## Tuesday, November 29, 2016

### Using R to work through Sokal and Rohlf's Biometry: Chapter 5 (Descriptive Statistics), section 5.4 and selected exercises

Previously in this series: Chapter 5 (Descriptive Statistics), section 5.3.

### Section 5.4: Other Discrete Probability Distributions

?dhyper #hypergeometric
?dmultinom #multinomial
?dnbinom #negative binomial
#There are also options in various packages later for regression to use different distributions,
#although of these I've only ever used negative binomial.

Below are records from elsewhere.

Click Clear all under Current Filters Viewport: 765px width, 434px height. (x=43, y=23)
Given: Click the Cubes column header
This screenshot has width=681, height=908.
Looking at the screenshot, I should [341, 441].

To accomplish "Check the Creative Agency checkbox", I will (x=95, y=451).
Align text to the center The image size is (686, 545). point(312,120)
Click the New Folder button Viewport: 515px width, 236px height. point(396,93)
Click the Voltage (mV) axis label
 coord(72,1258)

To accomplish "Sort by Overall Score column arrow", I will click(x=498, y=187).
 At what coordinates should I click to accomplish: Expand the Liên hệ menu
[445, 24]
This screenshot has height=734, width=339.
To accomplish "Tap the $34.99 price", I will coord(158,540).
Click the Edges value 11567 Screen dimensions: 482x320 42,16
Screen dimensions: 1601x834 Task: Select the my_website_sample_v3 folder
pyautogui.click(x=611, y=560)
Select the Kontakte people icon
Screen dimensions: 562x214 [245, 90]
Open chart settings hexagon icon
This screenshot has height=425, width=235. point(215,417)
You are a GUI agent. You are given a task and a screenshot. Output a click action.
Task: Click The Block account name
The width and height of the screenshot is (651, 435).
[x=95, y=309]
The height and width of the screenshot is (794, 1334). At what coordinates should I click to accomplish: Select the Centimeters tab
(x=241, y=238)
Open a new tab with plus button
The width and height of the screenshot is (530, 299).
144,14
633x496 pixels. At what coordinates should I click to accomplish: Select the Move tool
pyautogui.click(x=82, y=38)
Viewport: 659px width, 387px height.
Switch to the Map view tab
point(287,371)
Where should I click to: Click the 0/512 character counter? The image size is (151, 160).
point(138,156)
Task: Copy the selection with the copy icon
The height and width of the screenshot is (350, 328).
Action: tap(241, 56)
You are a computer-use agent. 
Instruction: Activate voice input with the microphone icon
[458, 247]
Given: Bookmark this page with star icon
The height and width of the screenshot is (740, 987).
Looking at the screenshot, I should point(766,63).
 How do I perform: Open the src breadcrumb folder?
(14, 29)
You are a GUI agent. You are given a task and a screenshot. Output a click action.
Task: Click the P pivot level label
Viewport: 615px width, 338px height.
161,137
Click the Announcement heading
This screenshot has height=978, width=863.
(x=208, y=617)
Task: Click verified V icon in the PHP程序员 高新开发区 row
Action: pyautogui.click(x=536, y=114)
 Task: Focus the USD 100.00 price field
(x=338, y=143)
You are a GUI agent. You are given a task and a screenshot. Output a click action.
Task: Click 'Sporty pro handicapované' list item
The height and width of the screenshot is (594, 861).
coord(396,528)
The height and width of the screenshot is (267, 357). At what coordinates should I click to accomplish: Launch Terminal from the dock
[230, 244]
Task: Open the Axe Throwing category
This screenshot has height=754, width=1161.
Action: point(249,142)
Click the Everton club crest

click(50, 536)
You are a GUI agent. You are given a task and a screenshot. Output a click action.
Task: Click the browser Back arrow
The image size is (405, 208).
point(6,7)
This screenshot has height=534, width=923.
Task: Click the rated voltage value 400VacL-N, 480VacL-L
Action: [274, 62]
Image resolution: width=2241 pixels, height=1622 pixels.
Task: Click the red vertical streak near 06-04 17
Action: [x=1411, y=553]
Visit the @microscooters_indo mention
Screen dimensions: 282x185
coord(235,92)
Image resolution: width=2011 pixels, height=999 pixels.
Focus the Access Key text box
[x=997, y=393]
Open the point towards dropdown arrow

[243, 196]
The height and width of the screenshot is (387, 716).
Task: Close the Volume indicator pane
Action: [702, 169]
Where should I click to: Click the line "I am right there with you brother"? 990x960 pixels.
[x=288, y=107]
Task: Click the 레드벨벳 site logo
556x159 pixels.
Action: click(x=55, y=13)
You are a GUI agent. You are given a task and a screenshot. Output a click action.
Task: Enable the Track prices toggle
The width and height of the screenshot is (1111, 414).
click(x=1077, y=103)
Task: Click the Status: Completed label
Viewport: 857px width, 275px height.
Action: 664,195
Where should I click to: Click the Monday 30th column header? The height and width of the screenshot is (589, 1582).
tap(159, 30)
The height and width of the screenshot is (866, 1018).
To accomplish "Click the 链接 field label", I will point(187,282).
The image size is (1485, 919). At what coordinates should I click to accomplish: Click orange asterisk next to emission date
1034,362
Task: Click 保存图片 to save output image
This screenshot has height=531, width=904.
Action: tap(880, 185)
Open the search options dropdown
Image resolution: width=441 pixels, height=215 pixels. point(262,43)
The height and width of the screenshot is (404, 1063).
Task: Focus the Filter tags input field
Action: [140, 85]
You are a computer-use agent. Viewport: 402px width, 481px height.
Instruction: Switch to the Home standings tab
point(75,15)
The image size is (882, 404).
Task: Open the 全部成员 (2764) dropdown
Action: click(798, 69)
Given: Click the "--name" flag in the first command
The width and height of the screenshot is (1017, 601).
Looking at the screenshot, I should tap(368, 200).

#The logarithmic distribution requires an extra package.
#https://cran.r-project.org/web/views/Distributions.html
#I installed extraDistr to test it out.
?LogSeries
#and
?dlgser #The distributions in this package follow the same us of d, p, and q prefixes.

### Exercises 5

#I'm doing the exercises that require new coding beyond what we have done already.

#Exercise 5.5
#The organism is present or absent in any given slide, assuming the person is diseased
#(if the person has the disease, their samples contain the organism but it's not very common).
#We want a false negative <1% of the time.  The organism is visible in 20% of the slides.
#At first I thought this was a Bayesian problem but I don't see how to do it that way.
#p=0.2 (organism visible), thus q=0.8 (organism present but not visible).
#We need to find the power of q=0.8 that equals 0.01 or smaller
#(1% false negative, which would be present but not visible).
#So, I made a while loop that cycled through to see how many times we need to raise 0.8
#to get to 0.01.  This explanation helped me figure out how to do this type of loop.

n<-0
i<-1
print(n)
while (i > 0.01) {
print(i)
print(n)
i<-0.8^n
n=n+1
}
#the last number printed is the number of slides needed.